Even though I've been treated badly by these people, I am not unhappy. I am happy.
I am not filled with terror, much as some of these people have thought I am.
Much like what we read, in 1 Peter 3:14, "But and if ye suffer for righteousness' sake, happy are ye: and be not afraid of their terror, neither be troubled;"
Let's face it. Our righteousness is as filthy rags. Just as God told us in the Bible.
Still, I know I have suffered for righteousness sake. After all, by coming to Christ, and becoming saved by trusting in/believing upon Him, I have received His righteousness.
I may not be suffering persecution the way some of my brothers and sisters in the Lord are, mainly in the Middle East, or in countries where Christians are being severely persecuted.

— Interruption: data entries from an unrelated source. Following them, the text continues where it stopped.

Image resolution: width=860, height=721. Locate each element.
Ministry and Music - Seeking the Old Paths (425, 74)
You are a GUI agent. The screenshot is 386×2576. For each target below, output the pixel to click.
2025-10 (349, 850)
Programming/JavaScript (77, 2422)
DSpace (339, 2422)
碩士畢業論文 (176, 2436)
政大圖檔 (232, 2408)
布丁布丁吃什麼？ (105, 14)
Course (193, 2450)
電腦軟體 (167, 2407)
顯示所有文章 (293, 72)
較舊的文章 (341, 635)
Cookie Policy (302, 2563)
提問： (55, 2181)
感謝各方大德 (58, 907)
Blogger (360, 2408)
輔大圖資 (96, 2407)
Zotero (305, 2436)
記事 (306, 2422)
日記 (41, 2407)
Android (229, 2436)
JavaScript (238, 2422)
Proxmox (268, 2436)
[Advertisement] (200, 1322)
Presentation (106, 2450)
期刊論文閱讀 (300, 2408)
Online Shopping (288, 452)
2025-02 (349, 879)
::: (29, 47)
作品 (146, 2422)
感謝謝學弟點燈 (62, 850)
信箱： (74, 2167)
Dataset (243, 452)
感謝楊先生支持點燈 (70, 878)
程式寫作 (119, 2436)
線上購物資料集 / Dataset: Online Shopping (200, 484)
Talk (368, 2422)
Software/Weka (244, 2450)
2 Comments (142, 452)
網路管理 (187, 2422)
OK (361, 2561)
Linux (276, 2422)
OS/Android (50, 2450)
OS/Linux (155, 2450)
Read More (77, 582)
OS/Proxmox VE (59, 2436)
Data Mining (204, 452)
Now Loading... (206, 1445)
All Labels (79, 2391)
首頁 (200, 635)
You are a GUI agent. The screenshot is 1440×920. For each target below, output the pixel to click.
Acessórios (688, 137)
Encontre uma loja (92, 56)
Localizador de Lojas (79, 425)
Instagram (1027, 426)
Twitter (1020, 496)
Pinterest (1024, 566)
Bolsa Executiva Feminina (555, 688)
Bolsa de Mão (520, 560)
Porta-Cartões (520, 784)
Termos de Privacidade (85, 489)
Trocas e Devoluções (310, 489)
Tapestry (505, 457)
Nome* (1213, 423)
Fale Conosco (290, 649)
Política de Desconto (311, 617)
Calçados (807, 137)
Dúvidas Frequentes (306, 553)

But, this is truly a form of persecution. Mild persecution.
In any case, I forgive those who have treated me badly. I forgive them, who do not agree with the knowledge I have received.
And, I will continue to pray for each person, who has treated me this way. I pray that God will remove the blinders off their eyes, and will allow them to see... and hear His truth.
Please, join me in prayer for people like that. So, they will come to their knees, in repentance.
Thank you, my friend. May God bless you.